Exercise objective -
Print the lines from the one containing "The height and" through the end of the material below, both included, exactly as they appear and without pictures.

Material provided -
----------

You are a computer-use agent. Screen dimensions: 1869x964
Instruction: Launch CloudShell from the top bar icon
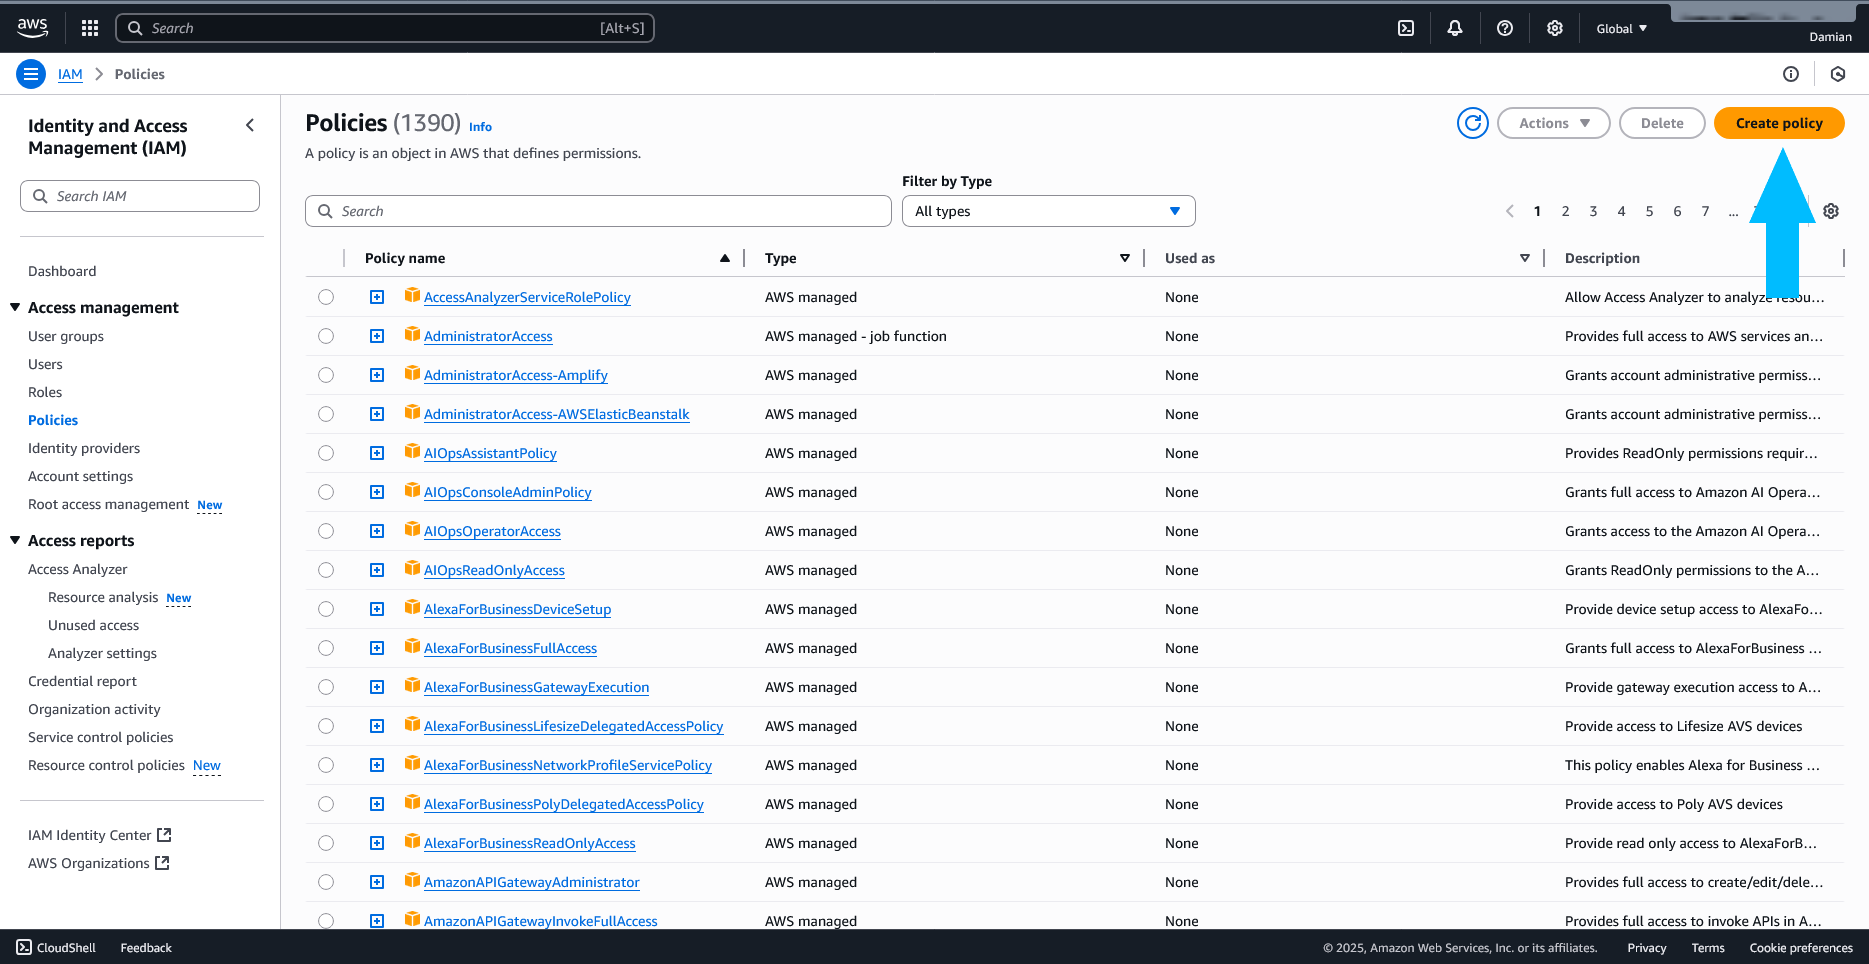point(1406,28)
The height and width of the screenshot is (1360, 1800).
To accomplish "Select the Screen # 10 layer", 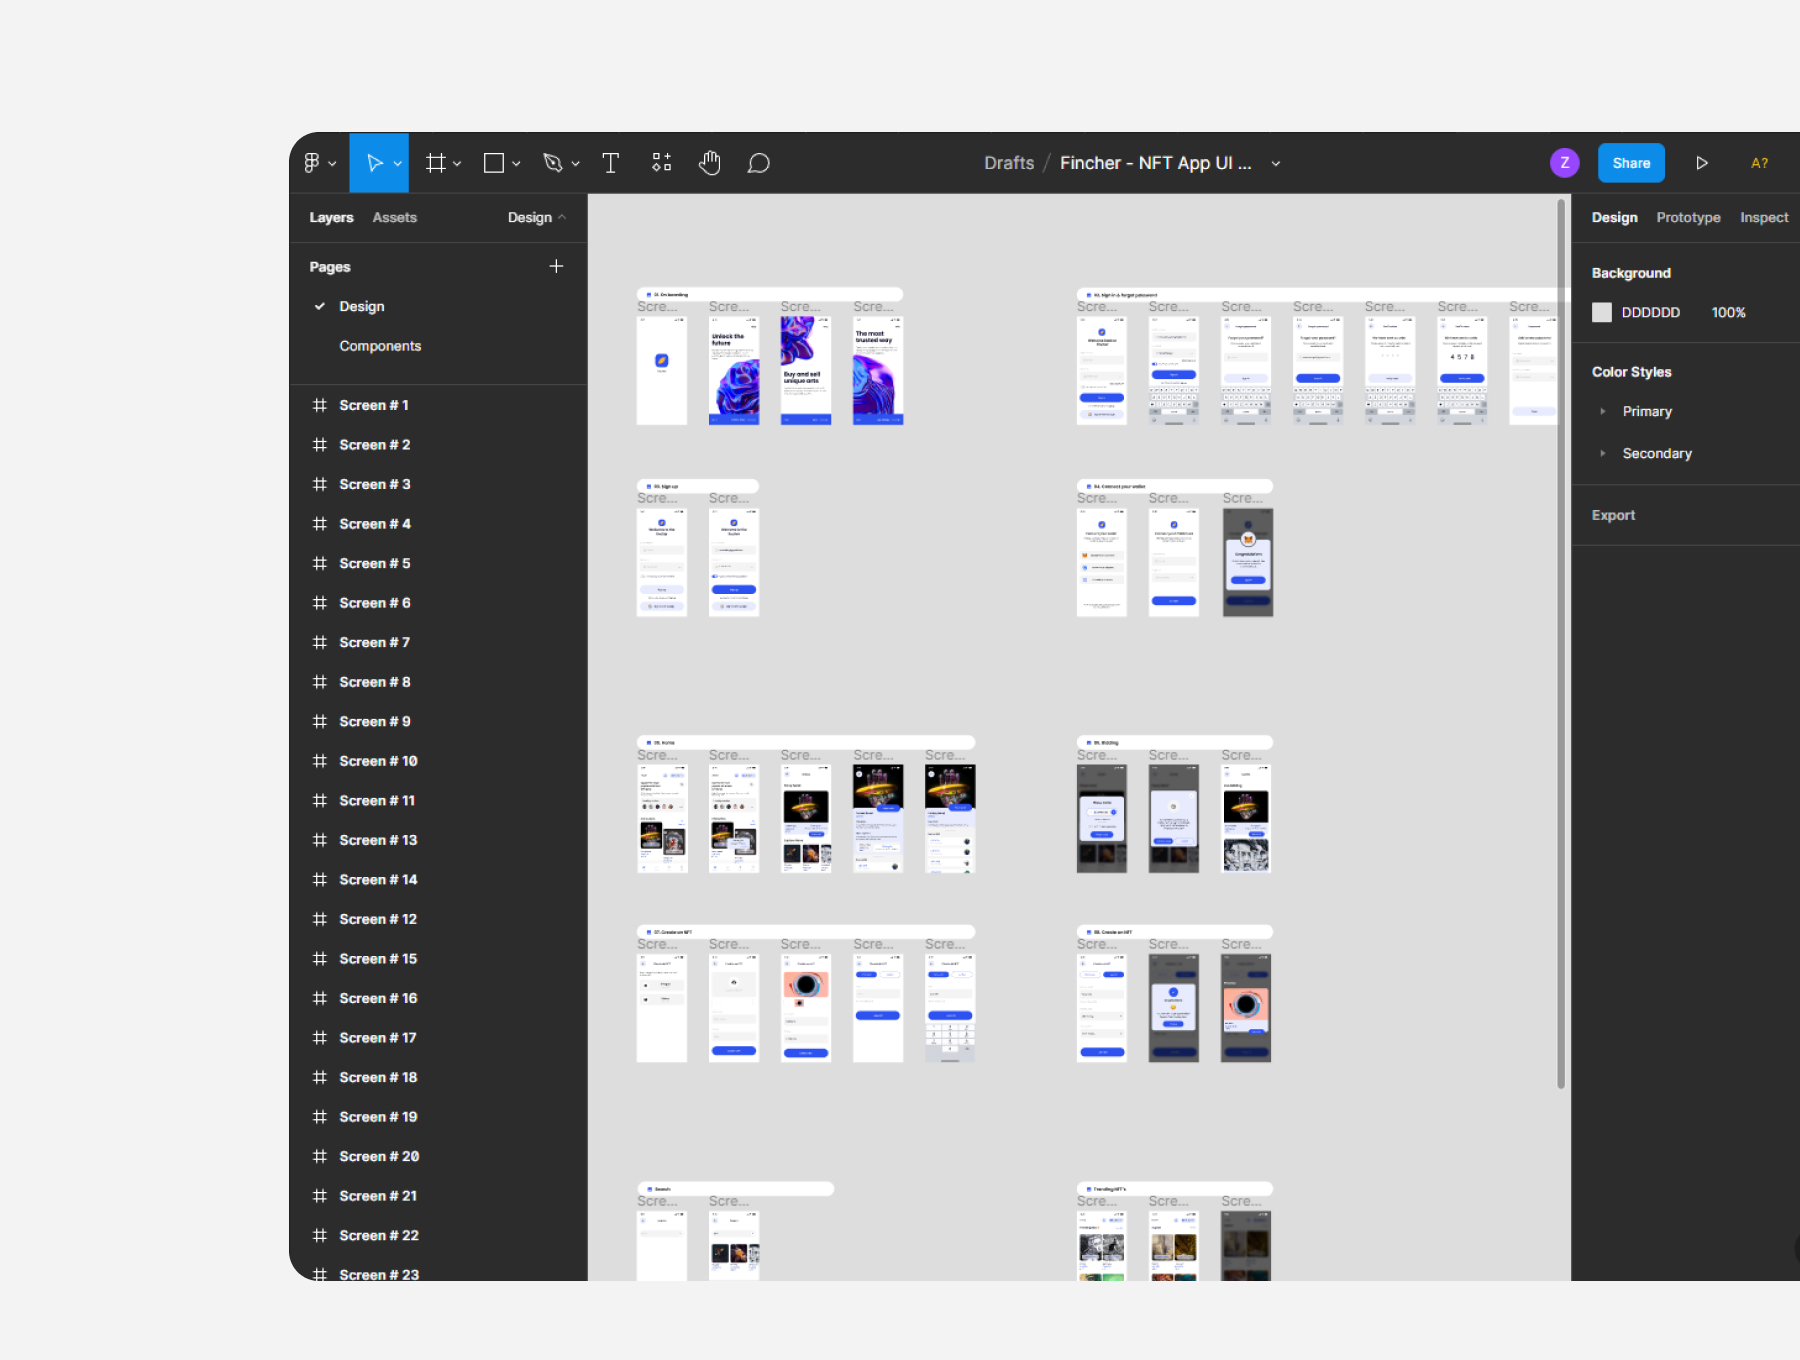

----------

Solution for this task -
The height and width of the screenshot is (1360, 1800).
To accomplish "Select the Screen # 10 layer", 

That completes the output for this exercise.